As Hughes explains it, generating spatial data on such a grand scale requires a moving sensor to produce it. He says GeoMesa will enable Farmers Edge to have a continual stream of data that will support a wide array of queries, allowing farmers to restrict both space and time. For example, if you want to run a query on nutrient content in a particular field at a particular time, you’ll be able to do that.
“Farmers Edge’s goal is to present farmers with where they are in their growing cycle,” he adds. “Week 3 should look a certain way, and week 12 should look a certain way. If you look at satellite imagery and take a bunch of observations from that, as well as weather and sensor data from the tractor, you can really start to answer a lot of questions.”
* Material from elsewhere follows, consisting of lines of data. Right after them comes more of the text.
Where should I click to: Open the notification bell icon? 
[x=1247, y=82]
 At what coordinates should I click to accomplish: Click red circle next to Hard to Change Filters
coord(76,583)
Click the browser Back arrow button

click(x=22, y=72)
AGCO has similar technologies in its FUSE® products like AgCommand.® “More telematics used in farming will drive new levels of precision and services that will benefit the entire farming value chain,” says Rushing. “From reduced farm waste to improved yields, farmers, processors and consumers will reap the rewards.”
How far will such solutions take producers in the years and decades to come? Hughes says that’s the big question: “Data analytics-powered farming has a lot of potential,” he says, “but we don’t know yet if it will help us farm 5 or 50% better.”
Big-Data Analytics on a Potentially Global Scale
Terry Griffin, Ph.D., cropping systems economist, Kansas State Research and Extension
As sensor technology improves and collects more precise data, Terry Griffin believes big data analytics, as opposed to just data collection, will be one of the next big things in ag. “Precision ag has been a conduit for collecting a lot of data,” says the economist. “But for the last 20 years, if it’s been used at all, it’s been isolated to a single field or farm.
“In the last five years, a lot of different groups have been working to aggregate that data to discover truths [about what’s happening in the field],” he adds. The current problem is a lack of dedicated tools for data analysis in the ag industry. Instead, the focus has been on creating a collective data repository. “Most of the … ‘analytics’ they’ve been doing have been queries related to benchmarking: ‘How do my yields compare to my neighbors’?’”
And while individual equipment manufacturers, and chemical and seed retailers may use those data analytics to build better equipment or pinpoint where to use certain inputs, Griffin sees the uses being even bigger—and needing to be bigger. He thinks there will eventually be vast government, public or private repositories of data to support analysis and help fine-tune production on a national or global scale, especially in developing countries.
“Right now, we’re producing at pretty much optimal level in developed nations,” he explains, “but in developing nations, yields are not as high because of simple things like failure to properly manage fertilizer and pest control.” Big-data analytics could be the key to helping developing countries build production capabilities like those found in the United States, Canada, South America and Europe.
The future, says Griffin, will not be “looking at how a product performs in a given environment for a given farmer, but looking at all the products and all the farmers.” One day we may be able to see which specific regions represent the best environment for which crops, and farmers will be able to customize, for example, their crops to environmental conditions or even manipulate the crops (through biological engineering) to suit a specific environment.